Представим: «Бесы» только легли на стол Достоевского, критика их уже поносит («болезненное произведение»). «Бобок» — в рукописи, может быть, рядом с «Бесами», во всяком случае — в голове, и выйдет через четыре дня. А он в это же самое время пишет такое…
Но может быть, это случайное высказывание? Или самооправдание? Или: просто один и тот же человек в абсолютно разных состояниях говорит то одно, то другое, прямо противоположное? Для многих мыслей-страстей Достоевского, для многих оценок его — это закон. Но здесь закон — другой, закон поразительно постоянный, ни разу не нарушенный. Посмотрите его письма, заметки за сорок лет. Посмотрите их в свете записи 31 января 1873-го, а эту запись — в свете всех писем, заметок.
Да, были у него страшные минуты отчаяния (и не раз, и не два). Подивимся на тех, у кого их не бывает. Но что бы ни было, лейтмотивом у него звучит: планы, планы, работа, работа и — неистребимое жизнелюбие. Лишь несколько выписок.

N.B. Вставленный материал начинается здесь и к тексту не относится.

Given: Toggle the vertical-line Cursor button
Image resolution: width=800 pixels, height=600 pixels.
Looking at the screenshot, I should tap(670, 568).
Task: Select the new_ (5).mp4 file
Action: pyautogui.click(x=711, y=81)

Юношеские, молодые записи я опускаю. Но вот он пишет из тюрьмы: «В человеке бездна тягучести и жизненности, и я, право, не думал, чтоб было столько, а теперь узнал по опыту. <…> Я ожидал гораздо худшего и теперь вижу, что жизненности во мне столько запасено, что и не вычерпаешь» (28, 1; 158, 160). И еще раз напомню его запись в роковой день 22 декабря 1849-го: «Брат! Я не уныл и не упал духом. Жизнь везде жизнь, жизнь в нас самих, а не во внешнем. Подле меня будут люди и быть человеком между людьми и остаться им навсегда, в каких бы то ни было несчастьях, не уныть и не пасть — вот в чем жизнь, в чем задача ее. Я сознал это. Эта идея вошла в плоть и кровь мою. Да! правда! <…> Брат! Клянусь тебе, что я не потеряю надежду и сохраню дух мой и сердце в чистоте».